**Document passage:**
════════════════

A central authentication system that communicates with various nodes to control access to areas/equipment
#Iterations:
- Communication between Raspberry Pi & Arduino (transfer a 'users/attributes' file)
- Pass Fail communication displayed with two lights
- Authentication with RFID
Raspberry Pi is being used because it has the ability to run Debian natively. This gives a great deal of control over control logic. It has significantly more system resources than an Arduino as well.
The auth server will run openLDAP.
- LDAP - periodic sycning of users
- Syslog-ng - Logging of actions in the system | link
The client has two primary operations
This should pull down the latest userlist from the authentication server into a local file. If it can't update, the authentication client should attempt to email the board. An indication LED should be used to identify the status of the last update attempt.

════════════════

(Data records)
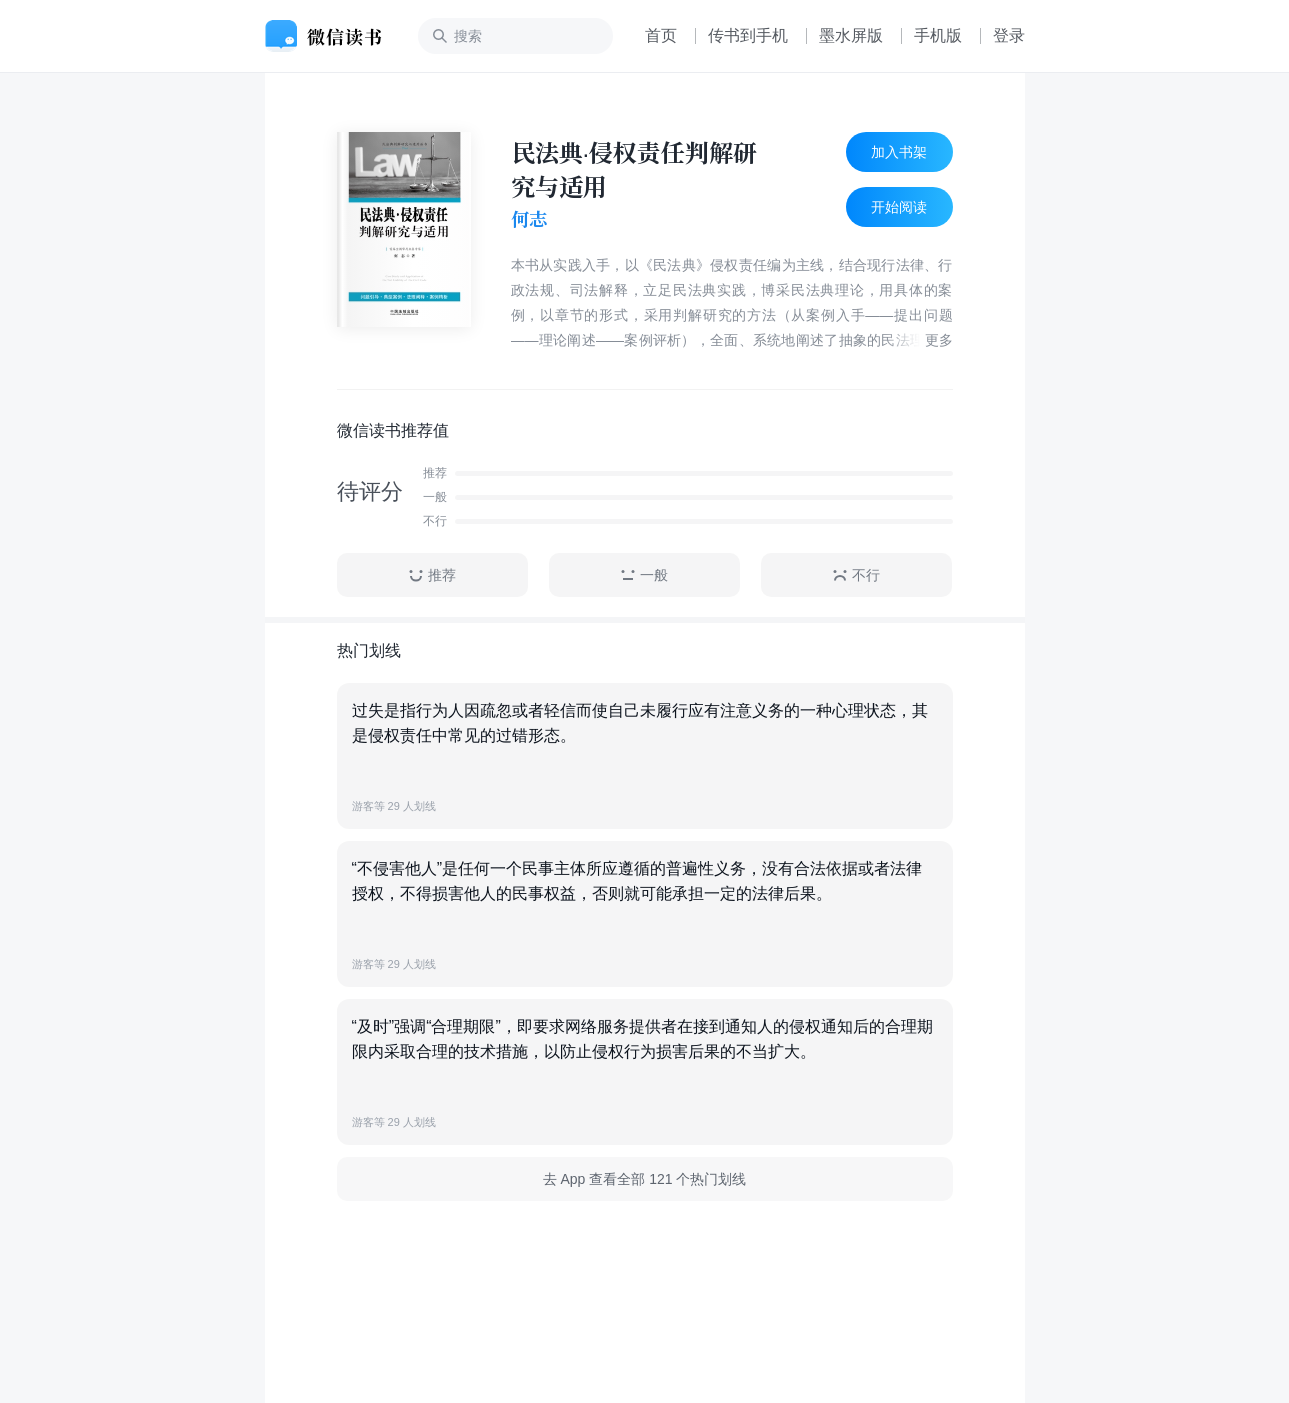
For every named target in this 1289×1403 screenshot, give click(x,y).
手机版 (938, 35)
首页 (661, 35)
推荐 (432, 575)
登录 (1009, 35)
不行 (856, 575)
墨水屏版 (851, 35)
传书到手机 (748, 35)
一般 (644, 575)
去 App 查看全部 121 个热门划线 (645, 1179)
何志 (529, 219)
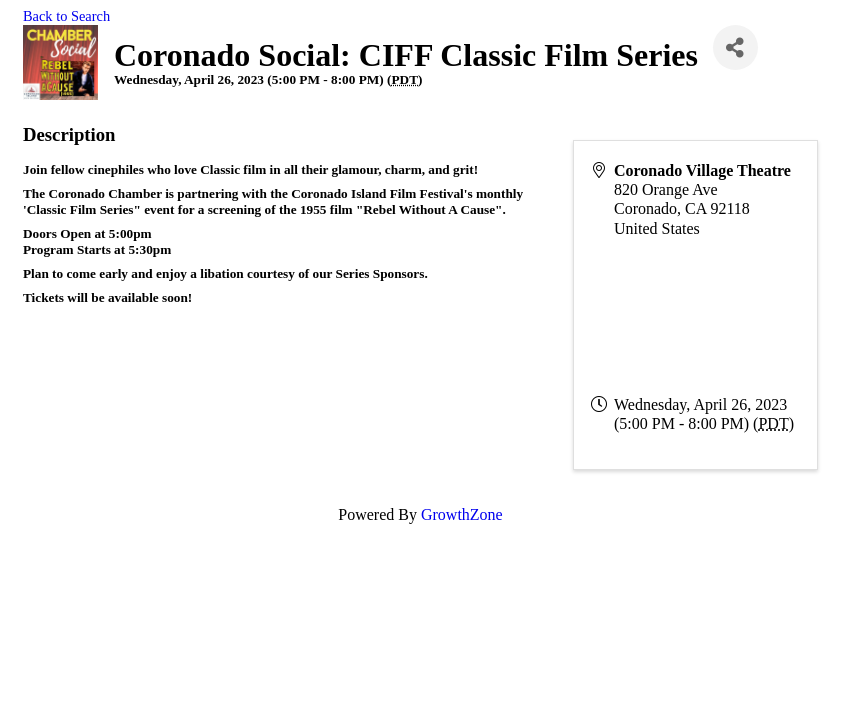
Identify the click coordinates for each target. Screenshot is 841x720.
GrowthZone (462, 514)
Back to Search (66, 16)
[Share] (735, 47)
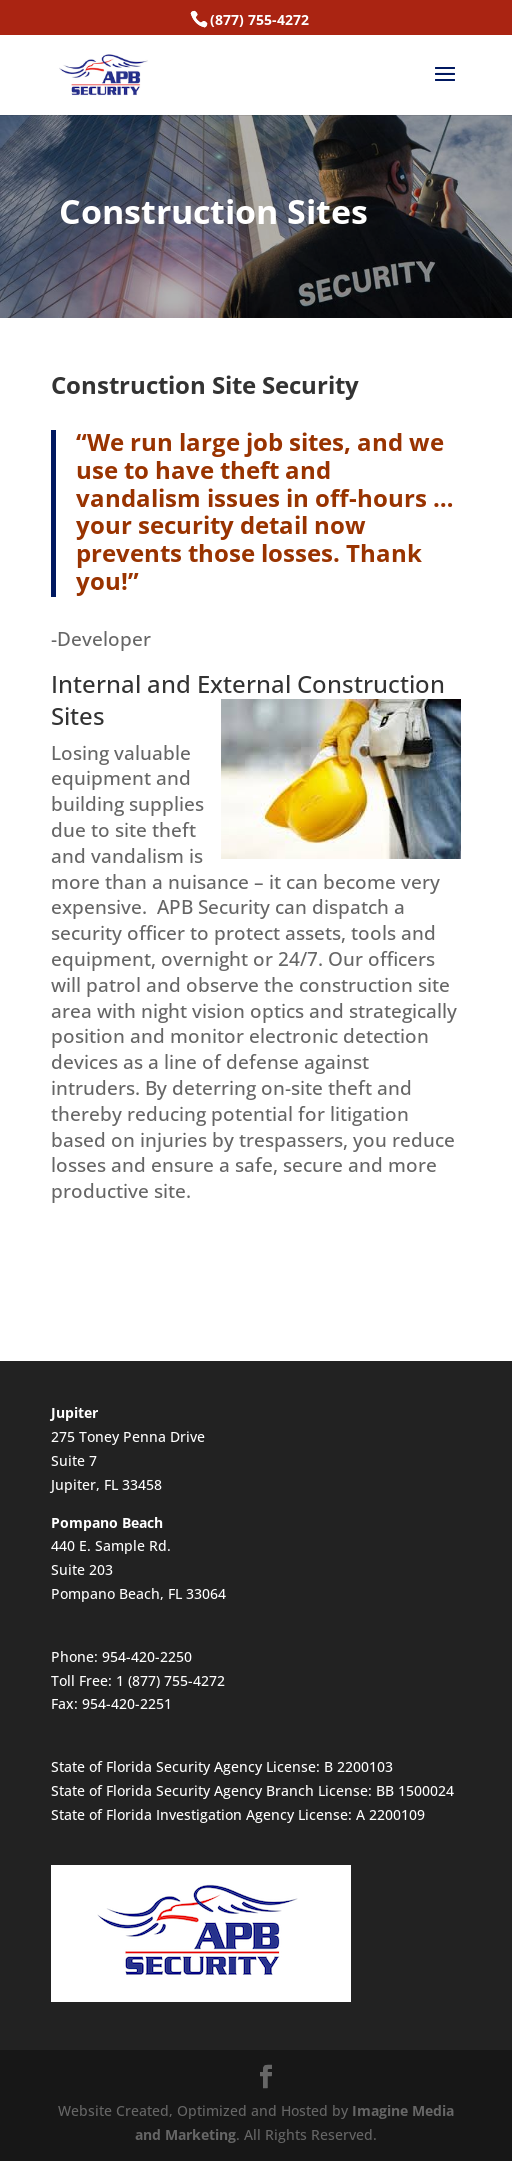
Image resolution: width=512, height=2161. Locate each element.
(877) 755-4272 (259, 19)
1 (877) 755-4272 (170, 1680)
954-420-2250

════════════════

**List of tasks:**
[1] In the authentication system notes, what software will the auth server run?
[2] Quote the authentication system notes between "A central authentication" and "will run openLDAP.", inclusive.
[3] Extend the authentication system notes, picking up after their final sentence.

**Responses to the tasks:**
[1] The auth server will run openLDAP.

[2]
A central authentication system that communicates with various nodes to control access to areas/equipment
#Iterations:
- Communication between Raspberry Pi & Arduino (transfer a 'users/attributes' file)
- Pass Fail communication displayed with two lights
- Authentication with RFID
Raspberry Pi is being used because it has the ability to run Debian natively. This gives a great deal of control over control logic. It has significantly more system resources than an Arduino as well.
The auth server will run openLDAP.

[3]
Blink Codes:
- Solid on - Successfully Updated
- Slow constant blinks - File is out-of-date
Basic logic that compares required permissions for tool authentication against a local file.
Blink Codes:
- Two fast blinks - Permission granted (success)
- Three fast blinks - Permission denied (failure)
- Four fast blinks - User not found
- Five fast blinks - File not found
import ldap
l = ldap.initialize('ldap://10.100.0.51:1390')
l.search_s('ou=members,dc=makeitlabs,dc=com',ldap.SCOPE_SUBTREE,'(cn=Jesse*)',['cn','mail'])
[('cn=Jesse OBrien,ou=members,dc=makeitlabs,dc=com', {'cn': ['Jesse OBrien']})]
r = l.search_s('ou=members,dc=makeitlabs,dc=com',ldap.SCOPE_SUBTREE,'(objectClass=*)',['cn','mail'])
for dn,entry in r:
print 'Processing',repr(dn)
handle_ldap_entry(entry)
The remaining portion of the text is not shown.